"Um não acordo com o FMI é quase um suicídio. É por isso que nós estamos neste momento numa situação de colapso económico e é preciso que os dirigentes sejam sérios", afirmou hoje o presidente do Movimento de Libertação de São Tomé e Príncipe/Partido Social Democrata (MLSTP-PSD), Jorge Bom Jesus.

"Isto de dizer com acordo ou sem acordo, avançamos, é uma irresponsabilidade, quase uma loucura e é inadmissível, não pode ser. Nós sabemos a importância que o FMI tem, não só para São Tomé e Príncipe, mas como também para muitos países em desenvolvimento", acrescentou, em referência a declarações do primeiro-ministro, Patrice Trovoada.

Jorge Bom Jesus sublinhou ser "sabido" que, sem o acordo com o FMI, o país tem "as portas fechadas às instituições de crédito" e não conseguirá dar passos, porque "não tem capacidade para andar sozinho".

"Há que encontrar uma solução. Há cedências que têm que ser feitas. Há que discutir até à exaustão", defendeu o líder do MLSTP-PSD, na conferência de imprensa, na sede do partido.

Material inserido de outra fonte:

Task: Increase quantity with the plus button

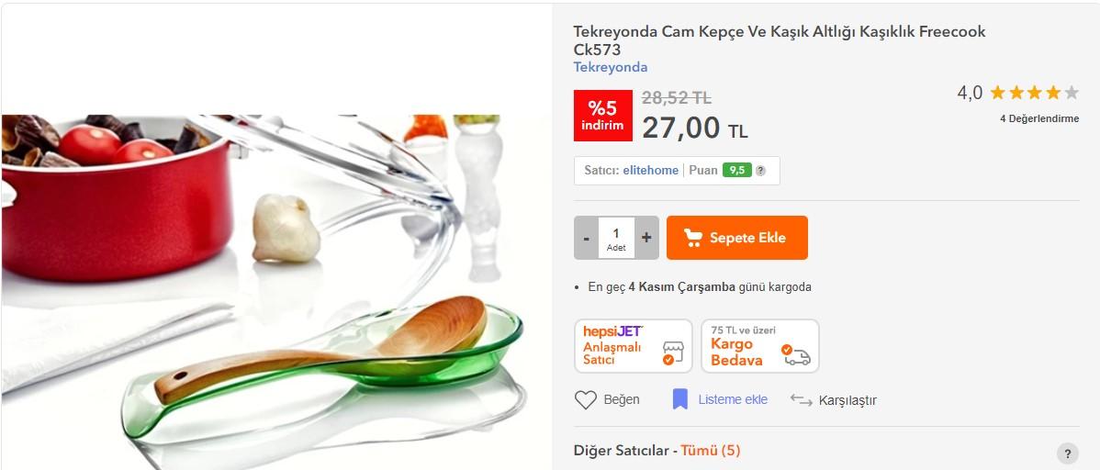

No sábado, o primeiro-ministro são-tomense disse que não aceita a proposta do Fundo Monetário Internacional para aumentar o preço do combustível e eletricidade em troca do acordo de crédito alargado, para não piorar a situação social no arquipélago.

Segundo Patrice Trovoada, "as pistas de solução" apresentadas "para as contas baterem certo" passam pelo aumento do combustível em 30%, aumento da eletricidade em 20% e do Imposto sobre Valor Acrescentado (IVA) em 2%, além da necessidade de um parceiro para "financiar a taxas concessionais uma grande parte da importação de combustível".

"Isso é uma pista, mas não nos traz a solução", sublinhou Patrice Trovoada, que esteve reunido na semana passada com a missão técnica do Fundo que esteve no arquipélago.

"Nós também não somos pelo agravamento da fiscalidade, aumentar as taxas, aumentar tudo por aumentar. Também não somos apologistas disto", reagiu o presidente do MLSTP-PSD quando questionado pela Lusa sobre a posição do Governo face às propostas do FMI.

Jorge Bom Jesus classificou de "populistas" algumas medidas anunciadas na sexta-feira pelo Governo, entre as quais a redução das despesas de funcionamento em 50% e a suspensão das missões de serviço ao exterior financiadas pelo Estado face à "difícil situação financeira".

"Este Governo fala de medidas de corte, como se estivesse a começar agora a governação. Há muita coisa que já devia ter acontecido há mais de um ano e meio e que não aconteceu", defendeu Bom Jesus, referindo que "a situação do país é de tal forma gritante" que não há grandes margens para cortes.

O ex-primeiro-ministro considerou que "há uma incapacidade de mobilização de financiamento" por parte do atual Governo, defendendo a demissão do primeiro-ministro.

"O Governo é um todo, mas o Governo tem um chefe e quando o chefe não dá conta do recado pode-se perfeitamente mudar de chefe, mudar de chefia. Possivelmente haverá outras pessoas, outras competências, outros líderes com capacidade de conduzir o barco a bom porto", defendeu Jorge Bom Jesus, assegurando que "o MLSTP e a oposição não têm sede de poder" e que vai aguardar a sua vez nas eleições de 2026.

A Presidência da República, "mais do que ser mais interventiva, tem de assumir as suas responsabilidades", disse, apontando a falta de convocação de alguns órgãos, nomeadamente o Conselho de Estado e o Conselho Superior de Defesa.

"A nossa democracia regrediu, a nossa democracia está doente", considerou o líder da oposição são-tomense.